In the NSP2 phylogenetic tree, 14 samples exhibited reassortment in
N1-NSP2, with a 99.6% sequence identity shared with CZE/H186/2018 and
CZE/H187/2018, and were therefore clustered into lineage-III(Suppl. Fig. S1) . This result indicates that Czech G9P[4]
strains contain Wa-like segment in the N1-NSP2 region, a trait
reminiscent of G9P[4] strains found in Indonesia. To elucidate the
origin of N1-NSP2, we collected the N1 sequences available from the
GenBank database (Suppl. Fig. S1) .
The remaining 8 phylogenetic trees are shown in supplementary Fig.
S3-S10 associated with the VP1-VP3, VP6, and NSP1-NSP5 genes. Indonesian
reassortant G9P[4]/P[6]-DS-1-like strains exhibited the most
significant genetic closeness to the G9P[4] DS-1-like strains
detected in the Czech Republic in 2018, along with other contemporary
DS-1-like RVA strains. Notably, these Indonesian strains differed
slightly from G9P[4]-DS-1-like strains identified during the period
from 2011 to 2015. Furthermore, the VP1-VP3, VP6, and NSP1-NSP5 genes in
most of the Indonesian reassortant G9 DS-1-like strains showed genetic
variations different from those observed in the equine-like G3P[8]

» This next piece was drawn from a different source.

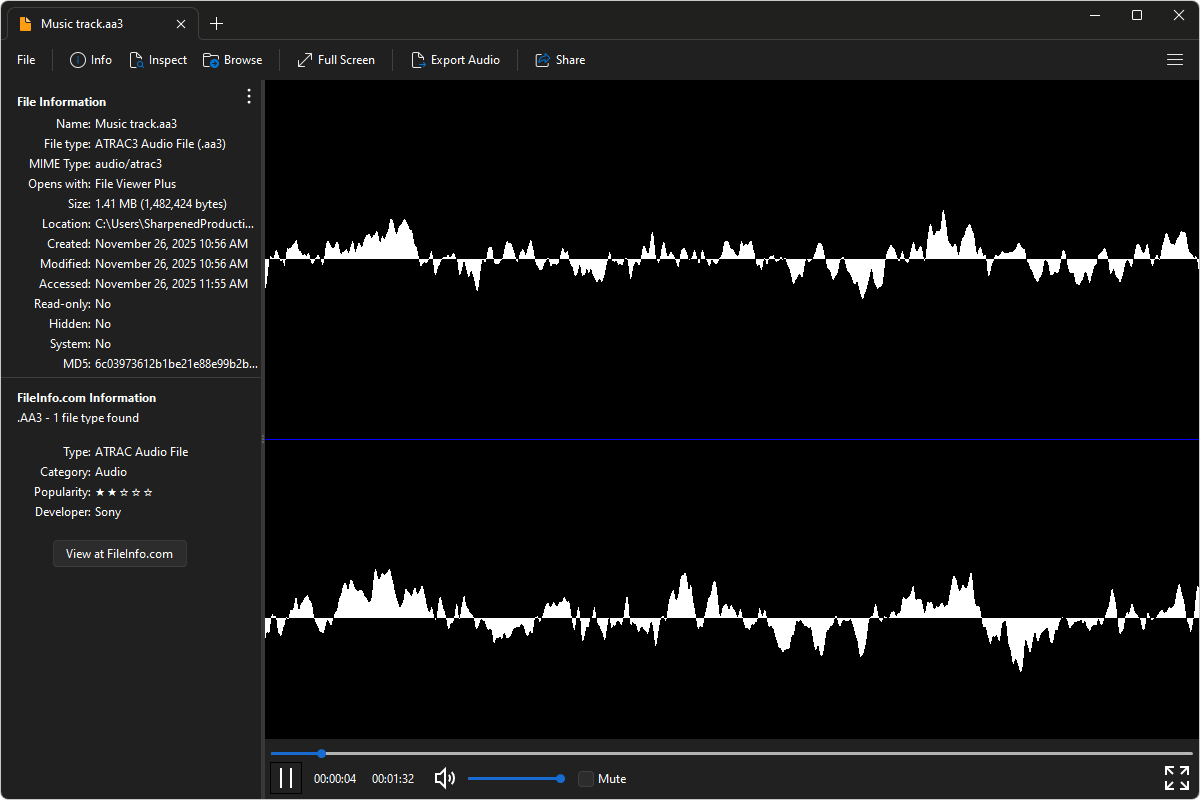The image size is (1200, 800).
Task: Close the Music track.aa3 tab
Action: [x=180, y=23]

strains found in Indonesia during 2015-2016. Notably, three strains
detected in 2021-2022 (SOEP-733, SOEP-735, and SOEP-740) in this study
showed similar genetic distances in the NSP3 and NSP4 genes to the
equine-like G3P[8] strains.
Bayesian evolutionary analysis
To understand the origin and emergence timeline for unusual
G9P[4] strains in Indonesia, we performed Bayesian evolutionary
analysis on the G9-VP7, P[4]-VP4 and N1-NSP2 genes (Fig.3, Fig. 4,
Suppl. Fig. S2). This analysis of the sequence data over time from the
GenBank database enabled the estimation of substitution rates and the
time of tMRCA for the G9P[4] genotype. Maximum clade credibility
(MCC) trees were constructed using the Bayesian MCMC framework. The
estimated time of tMRCA for the VP7 MCC tree including G9 was in 2004
with a 95% highest probability density (HPD) interval of 2001-2021.The estimated evolution rate was 6.43 × 10-3(4.12-8.74 × 10-3) (nt substitutions/site/year)(Fig. 3). The tMRCA for the P[4]-VP4 strains was 1994 (95%
HPD interval 1990-2021) and the estimated evolution rate was 2.53 ×
10-3 (1.54-3.52 × 10-3) (Fig. 4).
The tMRCA of the P[6]-VP4 strains was 2008 (95% HPD interval
2000-2021), and the estimated evolution rate was 2.11 ×
10-3 (1.35-2.86 × 10-3) (Fig. 4).
Within the G9P[4] strains, the NSP2 gene of the reassortant G9-N1
strains diverged from the typical DS-1-like G9-N2 strains in 2003 (95%
HPD interval 2000-2021) with the estimated evolution rate of 7.05 ×
10-3 (4.22-9.88 × 10-3) and in 1998
(95% HPD interval 1996-2021) with the estimated evolution rate of 1.85
× 10-3 (1.48-2.22 × 10-3) (Suppl.
Fig. S2). Based on the NSP2 MCC tree, the G9-N1 reassortment started in
2011 and was found in several countries such as the Czech Republic in
2018 and in India in 2013. The 11 segments of the unusual G9P[4]
Indonesian strain had high nucleotide identities with all the segments
from the Czech Republic (VP1-4, VP6, VP7, NSP1-5) ranging from
99.6-99.8% and were clustered into the same lineage.